Cy Young Award voters looked at his 1.70 ERA, his 1.97 fielding-independent pitching (once again: that’s your ERA when your defenses are removed from the equation), the sub-.200 batting average against him, his wins above a replacement-level player at any position (10.0), and that he was only the second pitcher since earned runs became an official stat (in 1913) to have an ERA under 2.00, 250+ strikeouts, and -50 walks in the same season, and voted deGrom the Cy Young winner with 29 of 30 possible first-place votes.

This made for the fourth Cy Young Award by Mets pitchers, and this time the Mets did everything in their power to prevent it.

*Urena Crock—Nobody could stop the National League’s Rookie of the Year, Atlanta’s Ronald Acuna, Jr., from destroying baseballs, but Miami’s Jose Urena picked the absolute wrong way to try . . . after Acuna spent the first three games of an August set a) hitting one bomb in each game of a doubleheader; and, b) hitting two bombs in the second game of the set. Leading off in the bottom of the first of the fourth game, Acuna took one on the elbow from Urena, on the first pitch, with malice aforethought. It brought the Braves pouring out of their dugout and a lot of questions as to why plate umpire Chad Fairchild delayed ejecting Urena.

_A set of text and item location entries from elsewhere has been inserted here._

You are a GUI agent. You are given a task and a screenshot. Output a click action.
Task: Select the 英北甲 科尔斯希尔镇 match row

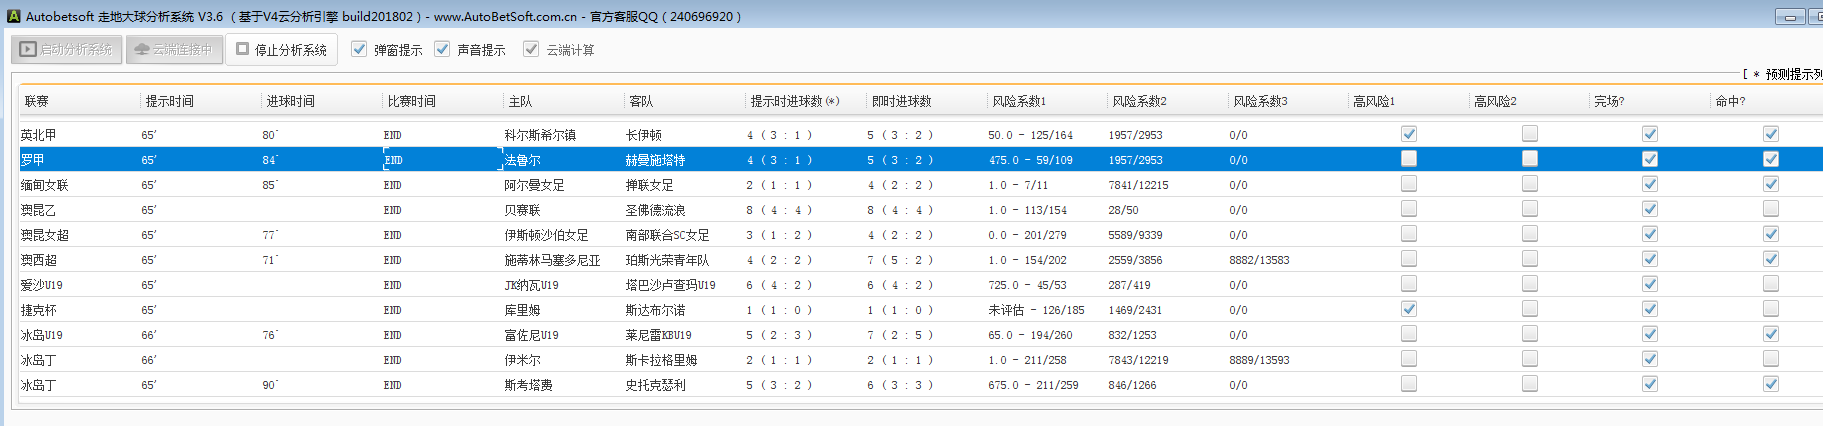pyautogui.click(x=540, y=135)
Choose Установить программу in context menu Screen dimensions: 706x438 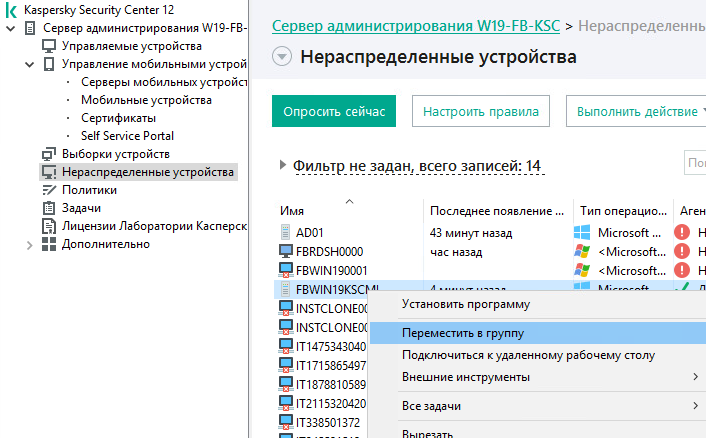465,304
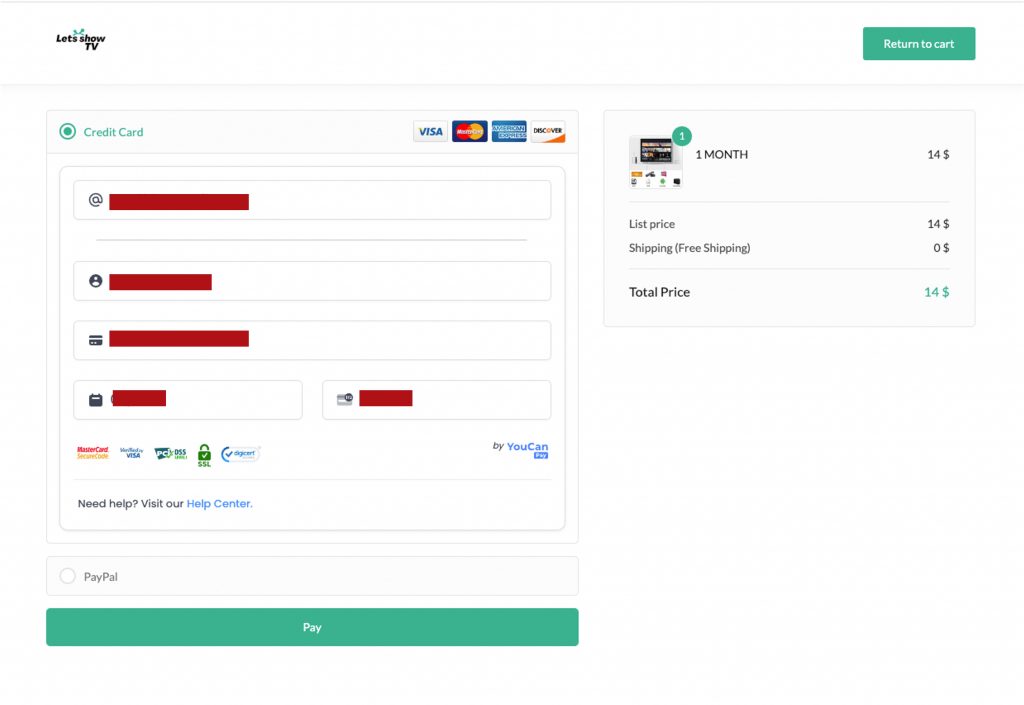Click the DigiCert security badge
Screen dimensions: 1024x705
click(240, 454)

Then, as Acuna continued shaking the pain off, the benches re-emptied after Braves manager Brian Snitker—justifiably—remained in a rage over why Urena had yet to be ejected from the game. At long last, he was. Bizarrely, so was Snitker. Urena ended up suspended six games. It should have been six starts.

*Eff Tha Fun Police—Nationals closer Sean Doolittle was unamused over bat flips and their accompanying harrumphing—because he wants to see more of them. Bat flips, that is. “If a guy hits a home run off me, drops to his knees, pretends the bat is a bazooka, and shoots it out at the sky, I don’t give a shit,” he said emphatically in an online interview. “When you’re in the backyard as a kid playing and falling in love with the game and you crush the ball? You do a celebration. You stand and watch it like Ken Griffey, Jr. You don’t hit the ball and put your head down and run as fast as you can. That’s not fun. It’s okay to embrace that part of a game.”

I agreed with him then and now. As I wrote then, “I hope a lot of hitters drop to one knee and point their bats to the sky like bazookas when they hit one out. I hope a lot of pitchers start channeling their inner Dennis Eckersley and start fanning pistols after they strike someone out. I’d kill to see a hitter moonwalk around the bases after hitting one out. Let’s see more keystone combinations chest bump or make like jugglers after they turn a particularly slick and tough double play.”

Hall of Famer Willie Stargell once said, “The umpire doesn’t say, ‘Work Ball’.” I said then and still believe now: you want to work ball, play the game in a business suit. This game’s still supposed to be fun. OK?